4. Jack Hamilton/Tony Conigliaro
At 22 years old, Tony Conigliaro was a fan favorite but had his career threatened by taking a fastball to the eye. Photo credited to Bostondirtdogs.com
One event the die-hard fans will never forget is the downfall of phenom outfielder Tony Conigliaro. At 22 years old, "Tony C," as he was affectionately known, took a blazing fastball to the cheekbone which immediately sent him to the ground. He was taken off in a stretcher, and among the many injuries was a severely damaged retina.
While Conigliaro eventually made his improbable comeback and returned to his previous form, the beaning became memorable because it established the new rule requiring protective ear-flaps on the helmet, and the Red Sox were left without a championship for another season.
3. Carl Mays/Ray Chapman
Carl Mays is responsible for beaning Ray Champan in the head, which led to his death 12 hours later. Photo is credited to grafiklit.com
From a young age, hitters are taught not to be afraid of the ball. A coach may say "it wont hurt," heck, he might even show you this video to prove anyone can do it.
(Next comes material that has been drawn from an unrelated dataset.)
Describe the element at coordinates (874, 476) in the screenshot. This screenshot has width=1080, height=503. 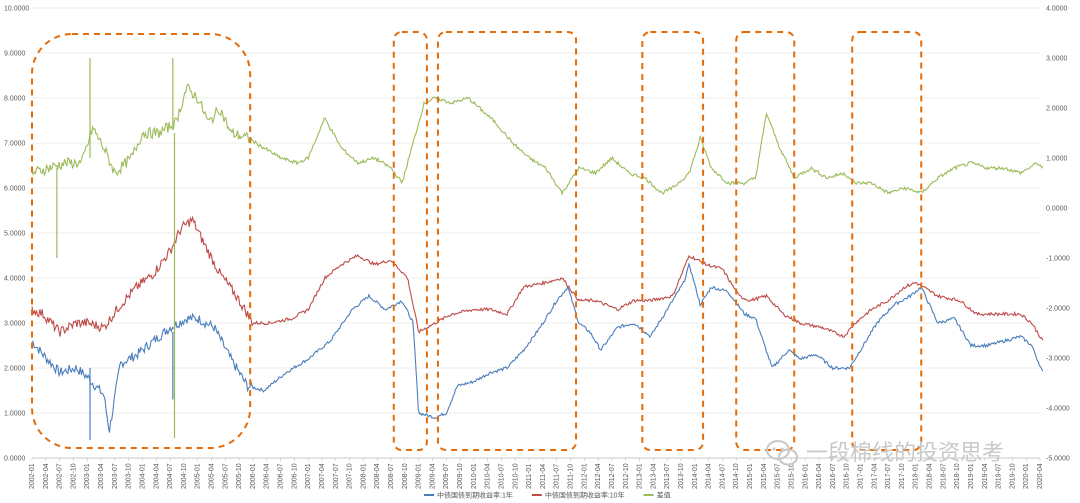
I see `x-tick-label: 2017-04` at that location.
However, a baseball can cause damage. There has been one incident in baseball which has directly led to the death of a player, and it was in 1920.
Ray Chapman was a serviceable middle infielder for the Cleveland Indians for his nine-year career. It is unfortunate his career, and life, was cut way too short when a fastball by sidearmer Carl Mays struck him in the head and sent him to the ground. He was sent to the hospital and pronounced dead 12 hours later.
Although it was a horrific incident, the event did lead to the rule which mandated batters wear helmets to the plate. It is incredible to think batters were able to face pitchers like Walter Johnson and Christy Mathewson without any protective gear. The event also forced the ban of the spitball pitch (although that did not stop some pitchers), which enabled pitchers to put a tremendous amount of movement on their pitches.
2. Roger Clemens/Mike Piazza
Roger Clemens had a reputation for being a 'head-hunter' due to incidents during this interleague game in 2000. Photo is credited to ESPN
The fact that Roger Clemens and Mike Piazza are two of the greatest players in MLB history make this match up worth the price of admission. Piazza previously had Clemens' number and hit multiple home runs off him in the previous year's match up.
It is no secret Clemens let his emotions get the best of him during the heat of the battle. This was no different.
Clemens, usually noted for his remarkable command, unleashed a high fastball which struck Piazza in the head. The All-Star catcher lied on the ground for several minutes motionless.
Piazza was diagnosed with a concussion and missed the Summer Classic in Turner Field.
The boiling point between the two was actually during the Subway Series when Clemens managed to pull off one of the most mind-boggling and dangerous acts on a baseball field.
The steroid allegations which have occurred in recent years have not helped his reputation, and perhaps explains his erratic behavior at times.
1. Nolan Ryan/Robin Ventura
Nolan Ryan pitched at an elite level for 27 years in the big leagues. He waited for his final season, however, to be involved in an all-out brawl on the diamond.
He drilled current White Sox manager Robin Ventura in the back with a pitch, and Ventura proceeded to charge the mound. Ryan, 26 years his elder, put him in a headlock and began violently punching Ventura.
While both players were bloody, it was the grizzled veteran, Ryan, who was the unanimous winner. Watching the video is the only way to appreciate the moment.